▶ ZADANIE:
Wyodrębnij z listingu wiersze od tego, który zawiera „Find the location”, aż do tego, który zawiera „center [583, 476].”, włącznie z nim. Przepisz je bez żadnych zmian.

▶ PODANE INFORMACJE:
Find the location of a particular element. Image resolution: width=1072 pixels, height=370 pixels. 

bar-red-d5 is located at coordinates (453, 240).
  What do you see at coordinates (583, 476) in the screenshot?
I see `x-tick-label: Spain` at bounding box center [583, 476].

* * *

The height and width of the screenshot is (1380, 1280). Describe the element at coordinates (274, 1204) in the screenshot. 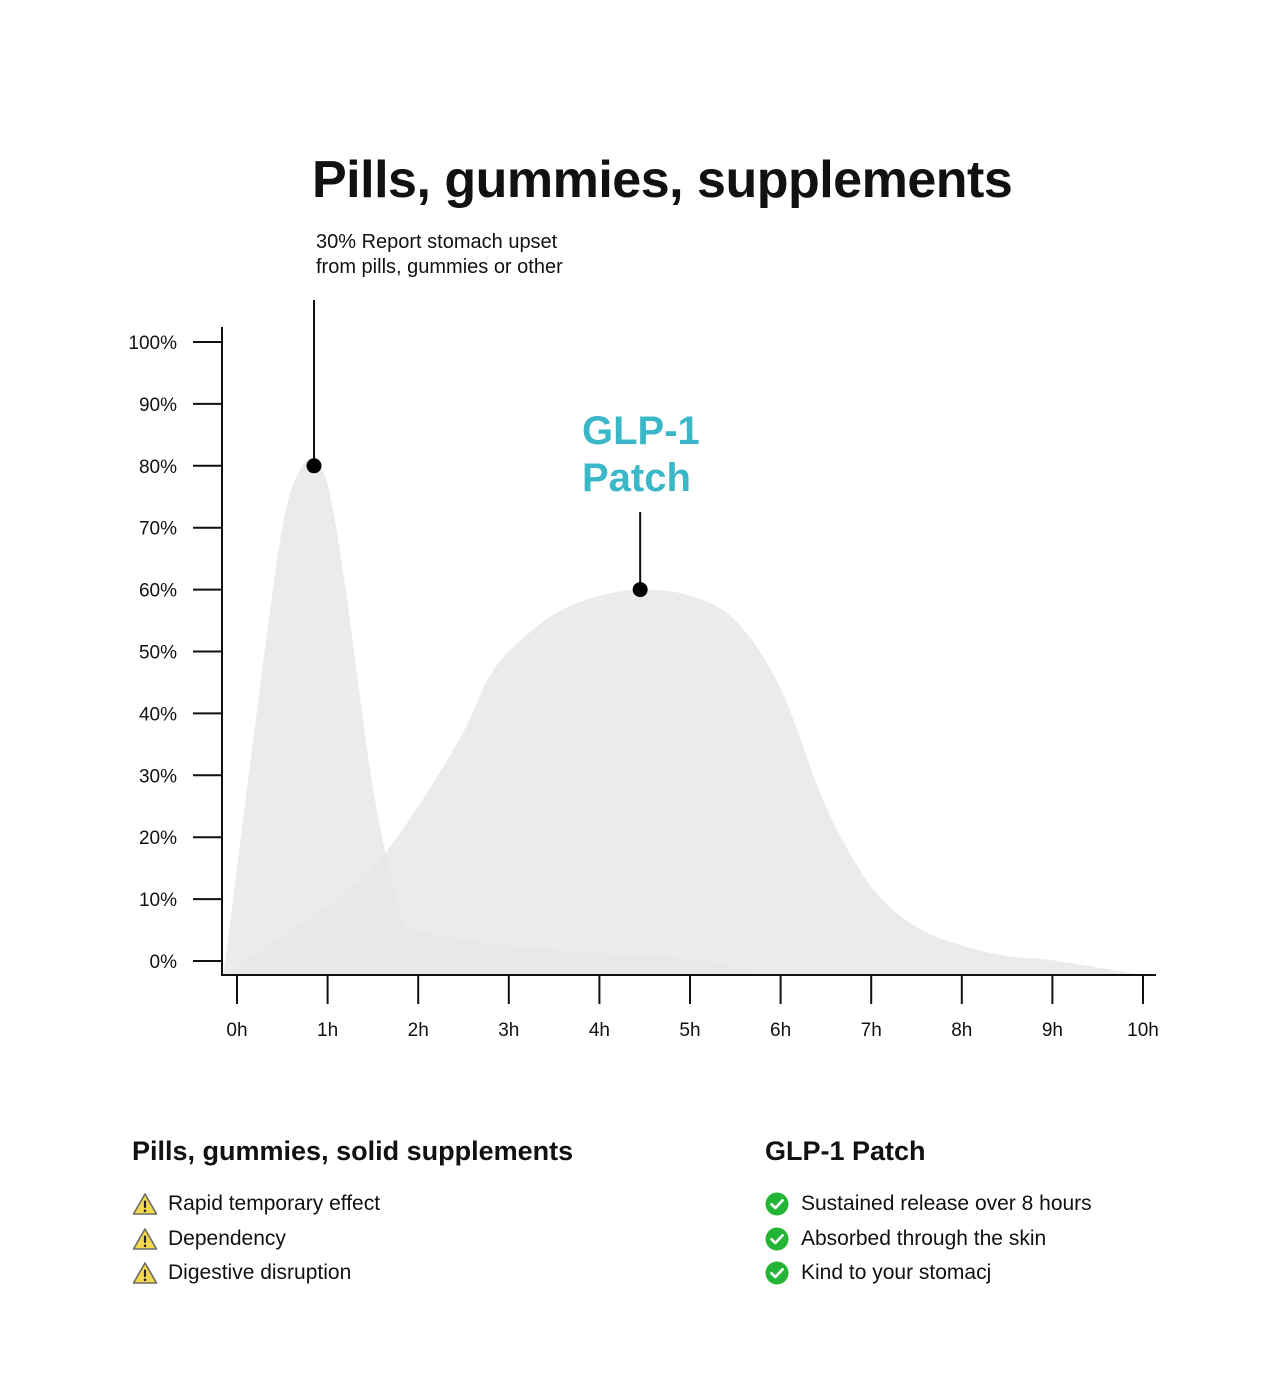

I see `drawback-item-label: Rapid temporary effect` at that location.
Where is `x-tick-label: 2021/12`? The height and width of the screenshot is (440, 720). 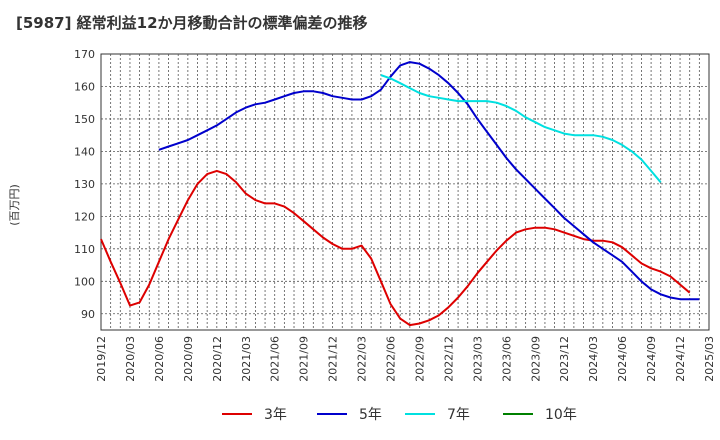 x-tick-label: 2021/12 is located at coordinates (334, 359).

▶ WYNIK ĆWICZENIA:
Find the location of a particular element. Image resolution: width=1072 pixels, height=370 pixels. 

bar-red-d5 is located at coordinates (453, 240).
  What do you see at coordinates (583, 476) in the screenshot?
I see `x-tick-label: Spain` at bounding box center [583, 476].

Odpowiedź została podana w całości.